You can install the DQ0 SDK with the pip package manager. Use an appropriate virtual environment (i.e. Miniconda or Virtualenv) based on Python 3.7 and install the DQ0 SDK with the following command:

# switch to your python environment
conda activate dq0

# install dq0 sdk
pip install git+git://github.com/gradientzero/dq0-sdk.git#egg=dq0-sdk

# or clone git repository...
git clone [email protected]:gradientzero/dq0-sdk.git

# ...move into dq0-sdk...
cd dq0-sdk

# ...and install the requirements
pip install -r requirements.txt

First steps

You can call the DQ0 CLI in an terminal (e.g. bash) with the command dq0. All commands of the DQ0 CLI follows the form dq0 [context] [command] [arguments].

Examples:

# login to the DQ0 instance
dq0 user login
# train a model
dq0 model train

Register instance

When the CLI is used for the first time, the DQ0 data quarantine instance to be used must first be registered. This is done with the following command:

dq0 proxy add --hostname [URL] --port [PORT]

So, for example for ‘https://dq0.io:8000’.

dq0 proxy add --hostname dq0.io --port 8000

Your DQ0 administrator can tell you the URL and port of your instance

Log in

In order to communicate with the DQ0 instance, you have to log in so authorize and authenticate.

If you are not yet registered, you can do this directly via the CLI using the following command:

dq0 user register

You will then be asked for a user name (email address) and password.

While registering the CLI will create your personal DQ0 SSH key pair (private and public key) that will be used for the end-to-end encryption of the DQ0 communication.

Note: All communication with the DQ0 instance is encrypted end-to-end. You can therefore only communicate with the instance from the computer with which you carried out the registration. For more information, please refer to the “DQ0-ClI User Manual”.

The registration request must first be confirmed by your customer's DQ0 administrator. Only then can you log in with your chosen credentials using the following command:

dq0 user login

In the following dialog, please enter your chosen email address and password.

After successful registration, the session is valid for 30 days.

Projects

Working with DQ0 is about developing machine learning models for existing datasets. The first step is therefore always to create a project for a model to be developed. Enter the following command:

dq0 project create [PROJECT NAME]

Example:

dq0 project create model1

This command creates a folder with the name of your project (here “model1”) within the current directory of your terminal session. In this new folder there is a minimal Python project, which is explained in the next section.

In the project directory there is also a “.meta” file which contains the most important information about the project or the model to be developed. The CLI uses these values when communicating with the DQ0 instance if no other explicit information about them is given in the respective command. Among other things, the data source to which the model is connected is cached here (for which data source is this model developed?) And which version the model currently has.
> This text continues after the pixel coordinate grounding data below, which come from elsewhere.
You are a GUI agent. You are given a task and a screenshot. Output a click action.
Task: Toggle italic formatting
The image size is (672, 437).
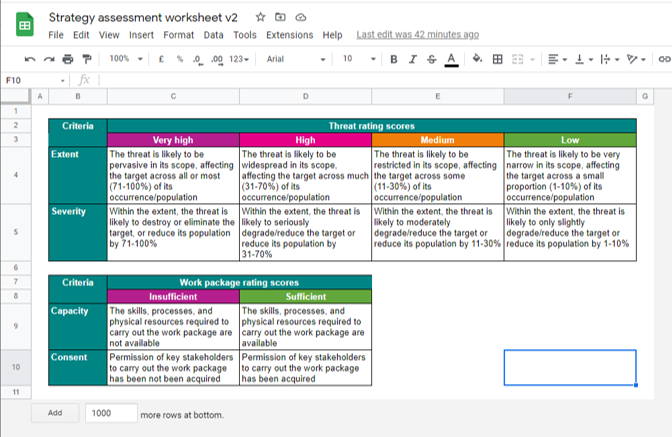click(413, 59)
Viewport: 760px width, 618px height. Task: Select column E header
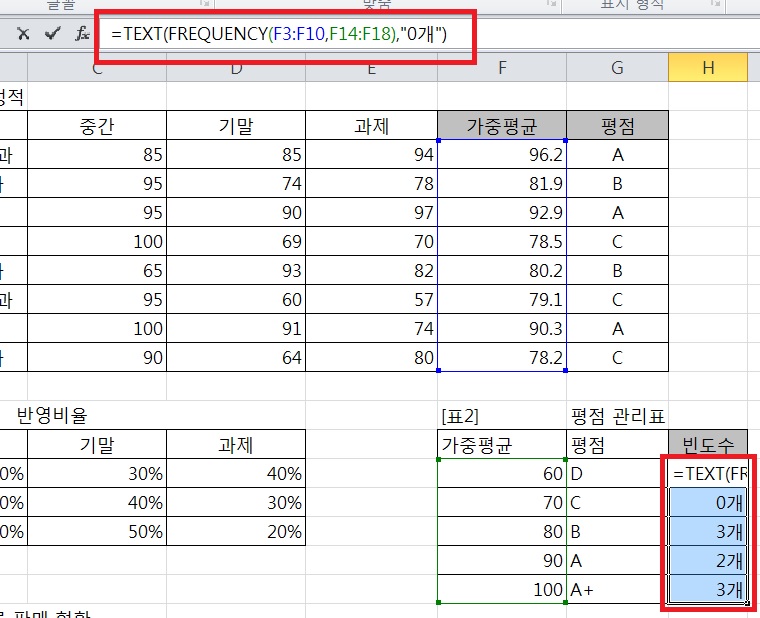(371, 68)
The CLI automatically initialized and manages a local git repository for each project. Whenever you change the version of your project (e.g. to develop an alternative model version) the current git branch is created or checked out. You can let the CLI manage the git branches or do it yourself inside the project directory.

To set the version of the model, enter the following CLI command:

dq0 project set-version [VERSION-STRING]

Data

Models are developed for certain data sets. These data sets are protected within the secure DQ0 instance. DQ0 never provides secret information about these records. However, you can of course request general information about the existing data sets.

First, use the following command to get a list of all available sets in quarantine:

dq0 data list

The result is a list of the available data sources with the information ID, UUID, name and type. A response with an existing test data record can e.g. look like this:

+----+--------------------------------------+------+------+
| ID | UUID                                 | NAME | TYPE |
+----+--------------------------------------+------+------+
|  1 | 44b147aa-30a2-48d1-8c0b-73c9ab914c18 | test | csv  |
+----+--------------------------------------+------+------+

The dataset with the name “test” is of type “csv” (comma separated values file); it has the ID “1” and the UUID (universally unique identifier) “44b147aa-30a2-48d1-8c0b-73c9ab914c18“.

Further information about a data record can be obtained with the following command:

dq0 data info --id [ID]

Example:

dq0 data info --id 1

Alternatively, the UUID can also be used:

dq0 data info --data-source-uuid 44b147aa-30a2-48d1-8c0b-73c9ab914c18

An answer comes in JSON format and can look like this:

{type: csv, size: 1000.0, mean: 55.5, std: 2.5, stats: ''}

Attach data set

Once the desired data record has been found, it must be assigned to the current project. This command can be used from the project directory:

dq0 data attach --id [DATASET-ID]

or

dq0 data attach --data-source-uuid [DATASET-UUID]

Example:

dq0 data attach --id 1

Define the model

There are two files in the new project directory:

  • run.py
  • models/user_model.py

“run.py” contains sample code to test the model to be developed locally. “models/user_model.py” defines the actual model including data preparation steps.

run.py looks like this:

#!/usr/bin/env python3
# -*- coding: utf-8 -*-
"""
Run script.

Copyright 2020, Gradient Zero
All rights reserved
"""

import os

from user_model import UserModel


if __name__ == '__main__':

    # init input data source
    data_source = dq0.sdk.data.text.CSV('path/to/source')

    # create model
    model = UserModel()

    # attach data source
    model.attach_data_source(data_source)

    # prepare data
    model.setup_data()

    # setup model
    model.setup_model()

    # fit the model
    model.fit()

    # evaluate
    loss_tr, acc_tr, mse_te = model.evaluate(test_data=False)
    loss_te, acc_te, mse_te = model.evaluate()
    print('Train Acc: %.2f %%' % (100 * acc_tr))
    print('Test  Acc: %.2f %%' % (100 * acc_te))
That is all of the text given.